** REQUIRED WORK **
Identify the line with "Screen dimensions: 662x283"; copy word for word that line and every one after it, to the end of the listing. Exclude pictures.

(AVAILABLE DATA)

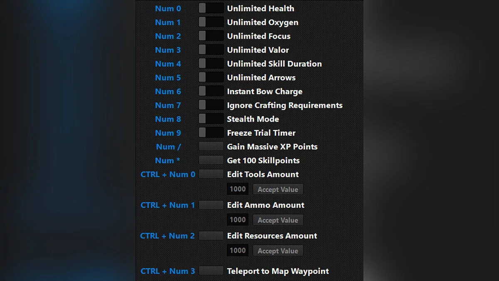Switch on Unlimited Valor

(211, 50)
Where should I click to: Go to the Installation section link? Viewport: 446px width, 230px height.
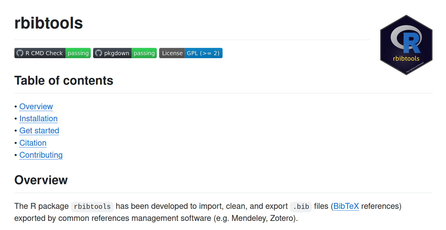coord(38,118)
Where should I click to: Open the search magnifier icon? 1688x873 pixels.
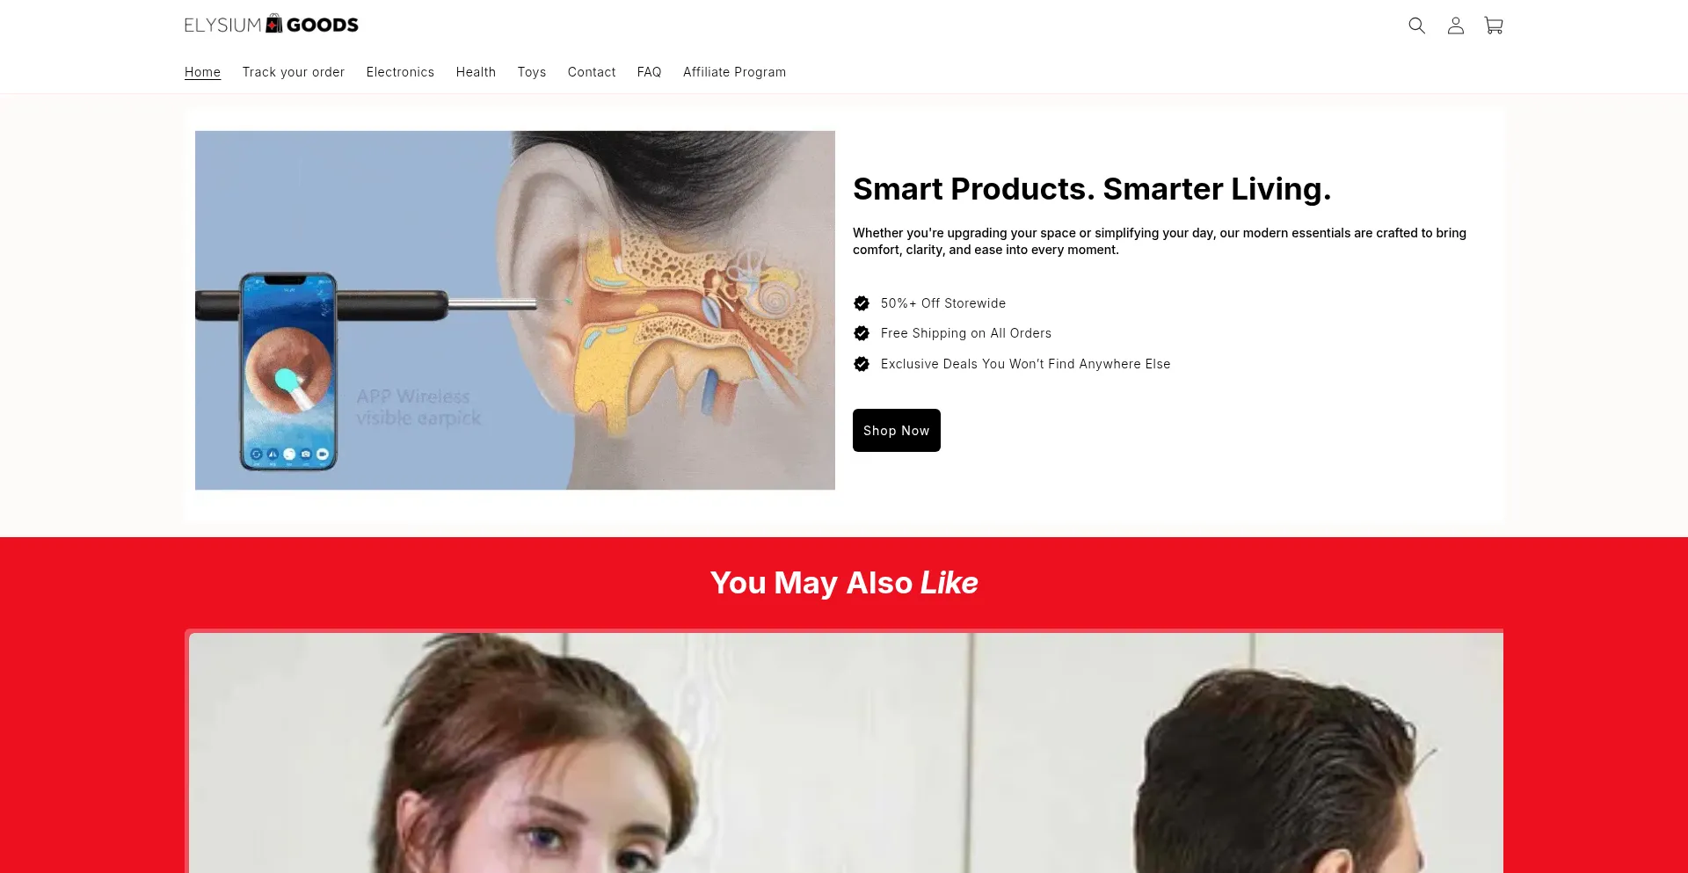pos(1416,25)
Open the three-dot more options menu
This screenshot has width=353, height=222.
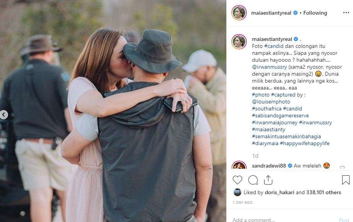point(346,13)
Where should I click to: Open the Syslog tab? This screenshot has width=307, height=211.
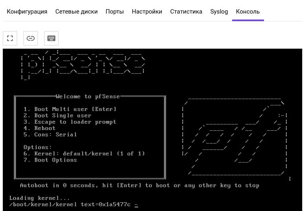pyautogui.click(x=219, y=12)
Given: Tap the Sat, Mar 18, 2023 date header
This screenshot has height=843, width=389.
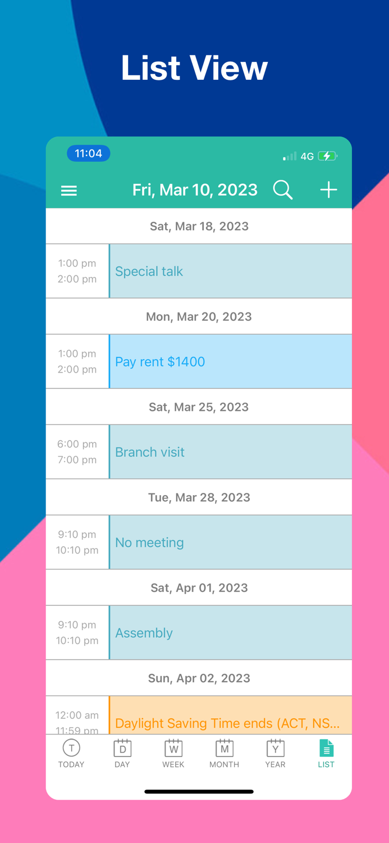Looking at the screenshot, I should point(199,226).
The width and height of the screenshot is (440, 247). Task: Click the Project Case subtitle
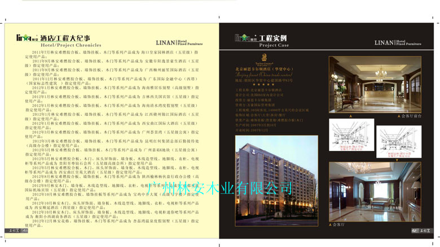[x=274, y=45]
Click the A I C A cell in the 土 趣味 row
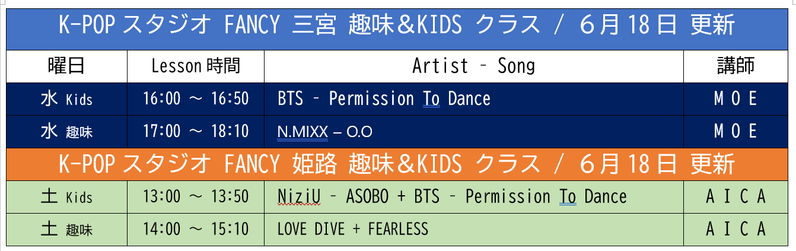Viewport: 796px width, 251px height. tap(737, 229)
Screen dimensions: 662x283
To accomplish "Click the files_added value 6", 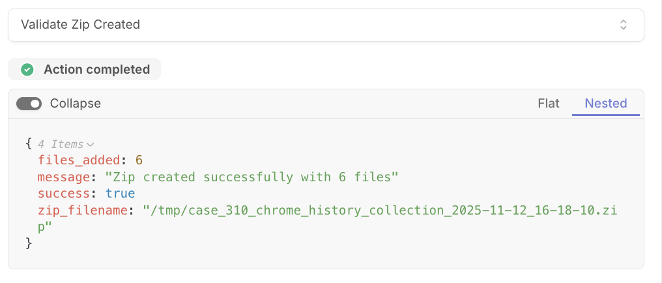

(End AVAILABLE DATA)

** EXERCISE SOLUTION **
Screen dimensions: 662x283
To accomplish "Click the files_added value 6", 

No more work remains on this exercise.